Published February 2017
Atmospheric Environment

Big spatial data and machine learning methods are winning the battle over the tiniest of moving targets: the elemental components of particulate matter that pollute the air we breathe.

An emerging, novel approach to assessing pollutant exposures, called a land use random forest (LURF) model, proved more effective than the current standard land use regression (LUR) model at estimating personal pollution exposure. The study demonstrates that LURF could more accurately connect pollution risk levels and chronic health outcomes in children.

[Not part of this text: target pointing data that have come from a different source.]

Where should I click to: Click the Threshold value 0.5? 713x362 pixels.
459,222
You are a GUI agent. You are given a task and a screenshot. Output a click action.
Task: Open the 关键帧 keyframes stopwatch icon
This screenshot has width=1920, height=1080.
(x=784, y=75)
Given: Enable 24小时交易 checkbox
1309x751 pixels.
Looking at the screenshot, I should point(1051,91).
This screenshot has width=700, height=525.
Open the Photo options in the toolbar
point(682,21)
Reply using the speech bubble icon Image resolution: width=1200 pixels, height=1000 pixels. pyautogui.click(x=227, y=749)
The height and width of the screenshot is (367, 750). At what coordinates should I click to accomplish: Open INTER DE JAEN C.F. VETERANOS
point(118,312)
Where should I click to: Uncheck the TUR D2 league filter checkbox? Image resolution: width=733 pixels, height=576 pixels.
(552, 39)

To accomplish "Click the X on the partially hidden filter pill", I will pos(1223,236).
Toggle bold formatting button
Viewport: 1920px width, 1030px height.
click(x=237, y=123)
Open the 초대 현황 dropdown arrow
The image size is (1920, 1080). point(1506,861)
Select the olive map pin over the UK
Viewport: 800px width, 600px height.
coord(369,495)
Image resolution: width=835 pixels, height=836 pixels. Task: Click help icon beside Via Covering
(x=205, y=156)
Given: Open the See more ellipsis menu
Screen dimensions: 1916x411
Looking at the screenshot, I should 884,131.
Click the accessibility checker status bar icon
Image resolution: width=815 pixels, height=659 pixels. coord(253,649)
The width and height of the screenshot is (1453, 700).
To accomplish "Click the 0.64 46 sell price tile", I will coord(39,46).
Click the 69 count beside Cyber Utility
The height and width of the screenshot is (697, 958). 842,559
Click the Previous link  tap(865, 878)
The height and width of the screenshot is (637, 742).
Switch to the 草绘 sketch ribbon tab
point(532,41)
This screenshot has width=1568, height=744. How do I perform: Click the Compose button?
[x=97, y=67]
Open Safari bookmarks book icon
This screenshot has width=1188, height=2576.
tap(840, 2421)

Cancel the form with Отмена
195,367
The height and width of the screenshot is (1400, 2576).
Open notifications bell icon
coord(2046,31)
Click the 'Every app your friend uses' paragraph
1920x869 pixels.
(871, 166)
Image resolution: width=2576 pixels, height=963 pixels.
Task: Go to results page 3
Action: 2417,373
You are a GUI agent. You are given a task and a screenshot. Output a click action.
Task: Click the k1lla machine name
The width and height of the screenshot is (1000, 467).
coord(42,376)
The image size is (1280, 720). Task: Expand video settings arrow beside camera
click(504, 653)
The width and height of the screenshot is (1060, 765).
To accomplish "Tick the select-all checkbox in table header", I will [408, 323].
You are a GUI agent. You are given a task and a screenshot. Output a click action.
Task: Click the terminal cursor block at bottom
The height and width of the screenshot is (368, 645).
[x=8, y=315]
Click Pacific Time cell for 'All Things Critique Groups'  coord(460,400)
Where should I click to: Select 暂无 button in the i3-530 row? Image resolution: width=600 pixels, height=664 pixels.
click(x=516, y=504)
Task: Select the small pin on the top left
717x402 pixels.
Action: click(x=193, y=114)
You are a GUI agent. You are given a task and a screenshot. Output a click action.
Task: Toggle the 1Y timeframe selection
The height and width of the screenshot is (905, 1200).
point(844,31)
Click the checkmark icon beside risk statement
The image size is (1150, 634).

“These models could someday help guide patient care by supplying clinicians with a bigger picture of the environment in which a patient spends their time,” says Cole Brokamp, a research fellow and first author. The paper was his PhD dissertation. Patrick Ryan, PhD, MS, was senior author. Both are with the Division of Biostatistics and Epidemiology.

Using ambient air sampling data from 24 sampling stations in urban Cincinnati, the team tested the LURF and LUR models as they measured 11 elemental components of pollution, ranging from aluminum to zinc. They factored in more than 50 predictors associated with transportation, physical features, community socioeconomic characteristics, greenspace, land cover, and emission point sources.

The LURF model proved more effective at capturing complex interactions and nonlinear relationships between land use predictors and pollutant concentrations.

“Advancing exposure science methodology is very exciting,” Brokamp says, “but the most rewarding aspect is probably seeing the exposure models implemented in health studies.”